[Stored items from a collection]
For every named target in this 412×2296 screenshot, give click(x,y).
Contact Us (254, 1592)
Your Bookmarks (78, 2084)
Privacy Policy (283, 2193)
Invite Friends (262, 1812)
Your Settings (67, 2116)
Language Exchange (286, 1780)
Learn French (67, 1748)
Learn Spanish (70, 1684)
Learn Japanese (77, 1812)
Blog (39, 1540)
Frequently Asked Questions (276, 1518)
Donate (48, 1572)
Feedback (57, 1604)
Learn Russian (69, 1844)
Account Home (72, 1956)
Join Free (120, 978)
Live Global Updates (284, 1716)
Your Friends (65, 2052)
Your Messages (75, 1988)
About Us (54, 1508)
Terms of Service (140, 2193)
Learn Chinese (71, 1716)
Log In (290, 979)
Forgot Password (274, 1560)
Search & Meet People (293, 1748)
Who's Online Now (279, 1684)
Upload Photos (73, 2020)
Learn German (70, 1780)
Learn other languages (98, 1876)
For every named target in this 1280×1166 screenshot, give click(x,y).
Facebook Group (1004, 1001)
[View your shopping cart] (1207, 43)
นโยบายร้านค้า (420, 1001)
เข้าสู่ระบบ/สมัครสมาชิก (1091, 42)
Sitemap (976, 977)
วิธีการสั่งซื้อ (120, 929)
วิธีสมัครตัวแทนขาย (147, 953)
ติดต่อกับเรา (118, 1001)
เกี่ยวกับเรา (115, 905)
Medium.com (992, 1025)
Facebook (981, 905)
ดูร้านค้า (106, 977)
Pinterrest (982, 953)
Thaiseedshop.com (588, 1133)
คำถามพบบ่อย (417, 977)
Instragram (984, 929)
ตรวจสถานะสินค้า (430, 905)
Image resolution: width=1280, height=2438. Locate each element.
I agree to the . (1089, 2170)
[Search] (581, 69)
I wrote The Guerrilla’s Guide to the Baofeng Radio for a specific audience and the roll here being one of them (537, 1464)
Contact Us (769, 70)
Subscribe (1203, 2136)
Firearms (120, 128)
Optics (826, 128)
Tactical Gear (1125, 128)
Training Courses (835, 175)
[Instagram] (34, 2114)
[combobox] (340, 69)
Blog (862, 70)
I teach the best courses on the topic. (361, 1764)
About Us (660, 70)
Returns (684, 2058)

WHAT NEEDS TO BE DONE. Your task is to transcribe the line containing "Sitemap (976, 977)" and every line after it, through the last line of the data, exactly as written and with nothing more.

EXERCISE SOLUTION.
Sitemap (976, 977)
วิธีการสั่งซื้อ (120, 929)
วิธีสมัครตัวแทนขาย (147, 953)
ติดต่อกับเรา (118, 1001)
เกี่ยวกับเรา (115, 905)
Medium.com (992, 1025)
Facebook (981, 905)
ดูร้านค้า (106, 977)
Pinterrest (982, 953)
Thaiseedshop.com (588, 1133)
คำถามพบบ่อย (417, 977)
Instragram (984, 929)
ตรวจสถานะสินค้า (430, 905)
Image resolution: width=1280, height=2438. Locate each element.
I agree to the . (1089, 2170)
[Search] (581, 69)
I wrote The Guerrilla’s Guide to the Baofeng Radio for a specific audience and the roll here being one of them (537, 1464)
Contact Us (769, 70)
Subscribe (1203, 2136)
Firearms (120, 128)
Optics (826, 128)
Tactical Gear (1125, 128)
Training Courses (835, 175)
[Instagram] (34, 2114)
[combobox] (340, 69)
Blog (862, 70)
I teach the best courses on the topic. (361, 1764)
About Us (660, 70)
Returns (684, 2058)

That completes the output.